GIVEN EXERCISE:
Rewrite every one of the records below, replacing "Image resolution" with "Screen size" and changing nothing else. Omit the pictures from your output.
**** RECORDS FOR THIS TASK
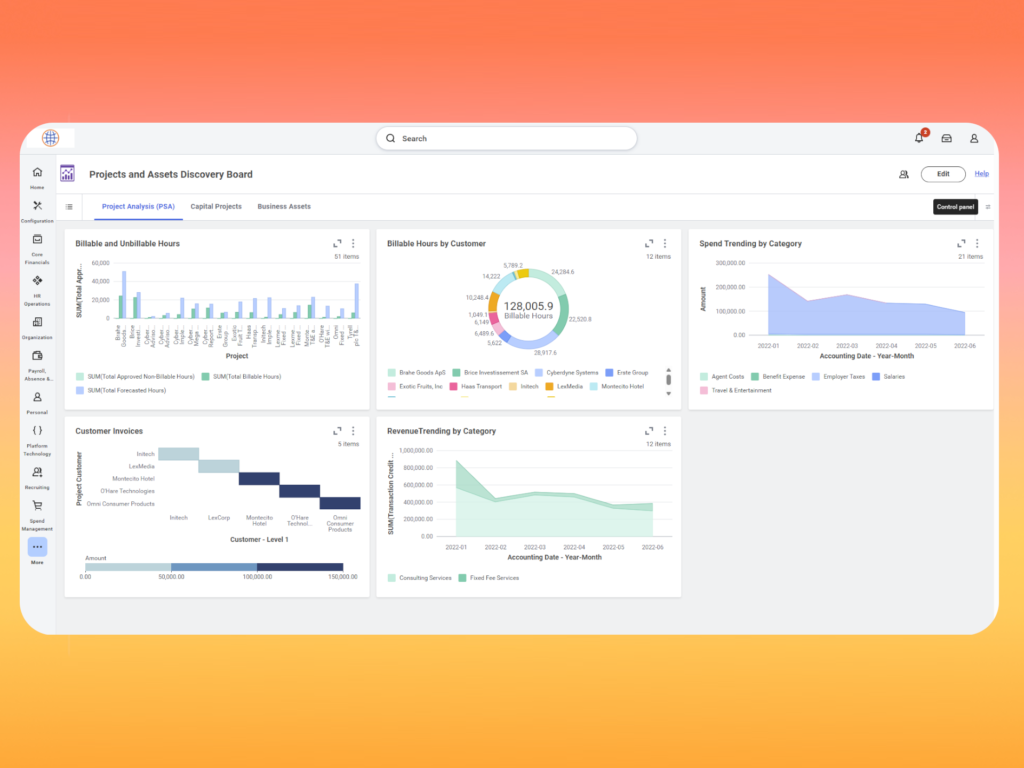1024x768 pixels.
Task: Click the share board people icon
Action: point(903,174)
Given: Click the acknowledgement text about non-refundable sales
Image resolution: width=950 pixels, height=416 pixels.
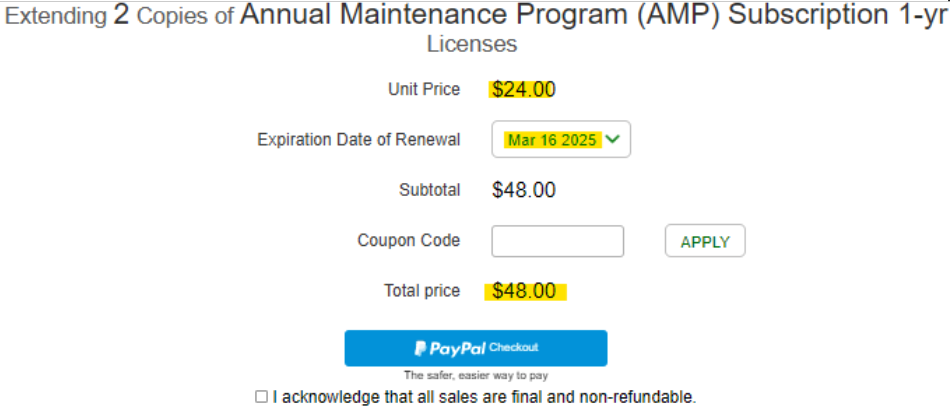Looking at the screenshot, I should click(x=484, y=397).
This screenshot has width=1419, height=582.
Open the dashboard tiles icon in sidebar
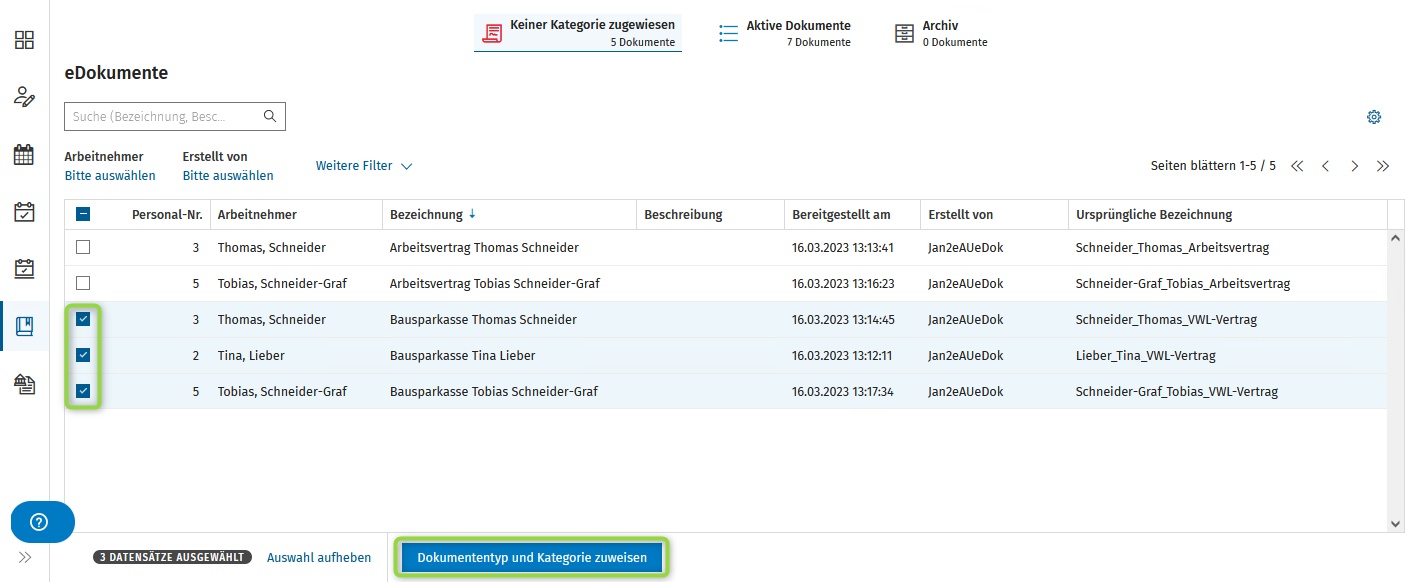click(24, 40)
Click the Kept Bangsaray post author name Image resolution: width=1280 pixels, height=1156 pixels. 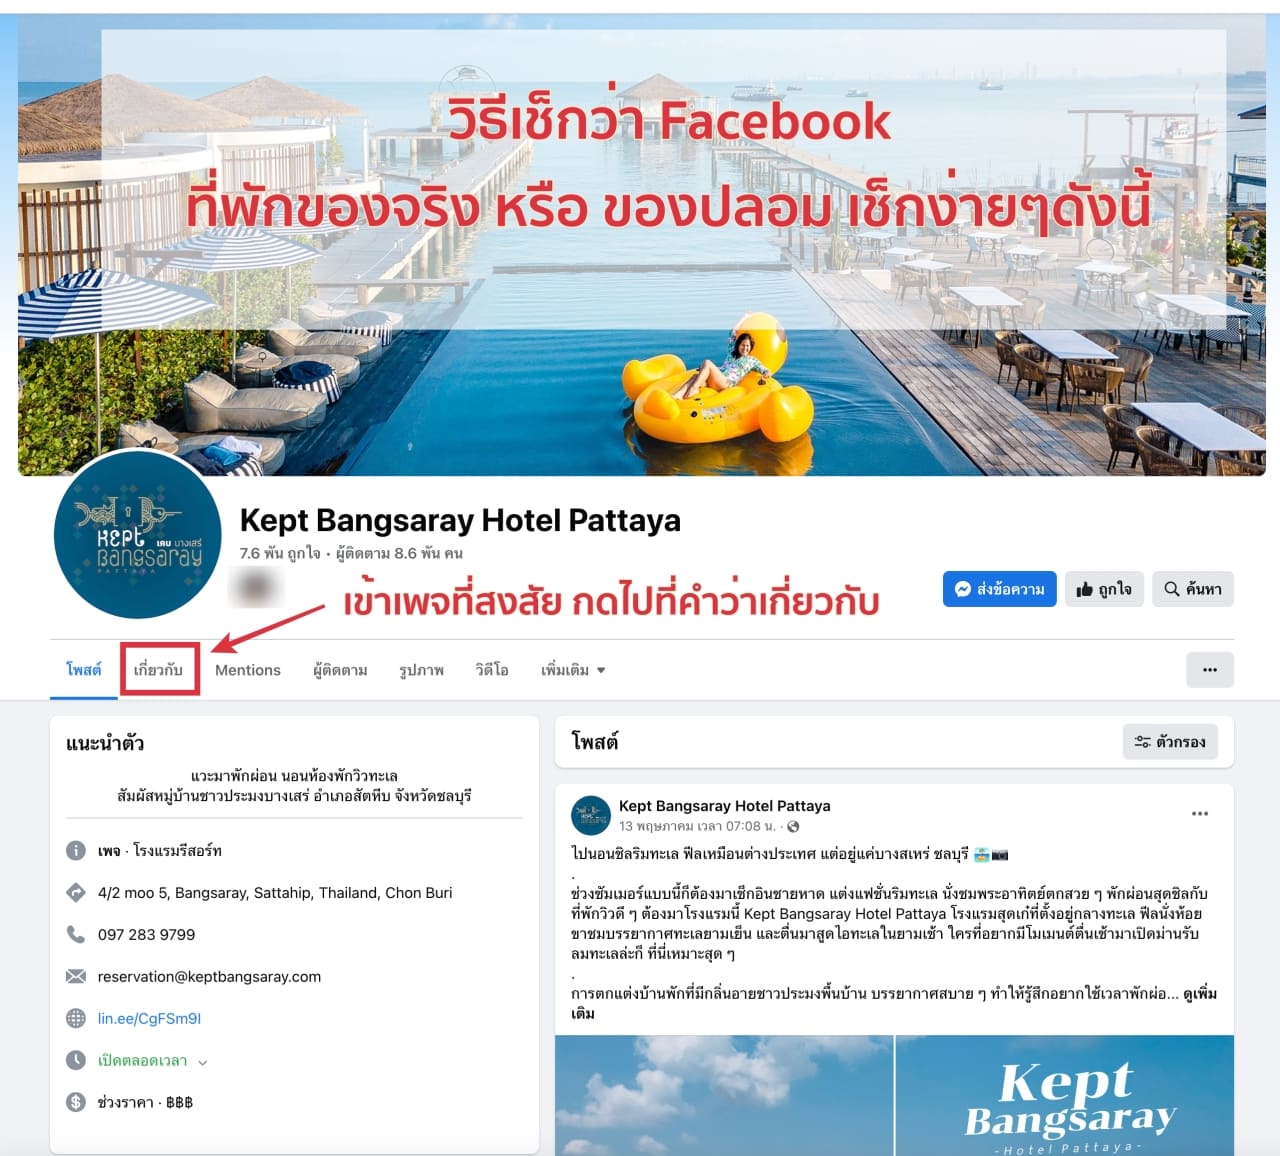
********
ANSWER FOR THE TASK:
1024x768 pixels.
Task: Click the share board people icon
Action: point(903,174)
Given: Click the acknowledgement text about non-refundable sales
Screen size: width=950 pixels, height=416 pixels.
Looking at the screenshot, I should click(x=484, y=397).
This screenshot has width=1419, height=582.
Open the dashboard tiles icon in sidebar
click(24, 40)
Click the Kept Bangsaray post author name Screen size: width=1280 pixels, height=1156 pixels. 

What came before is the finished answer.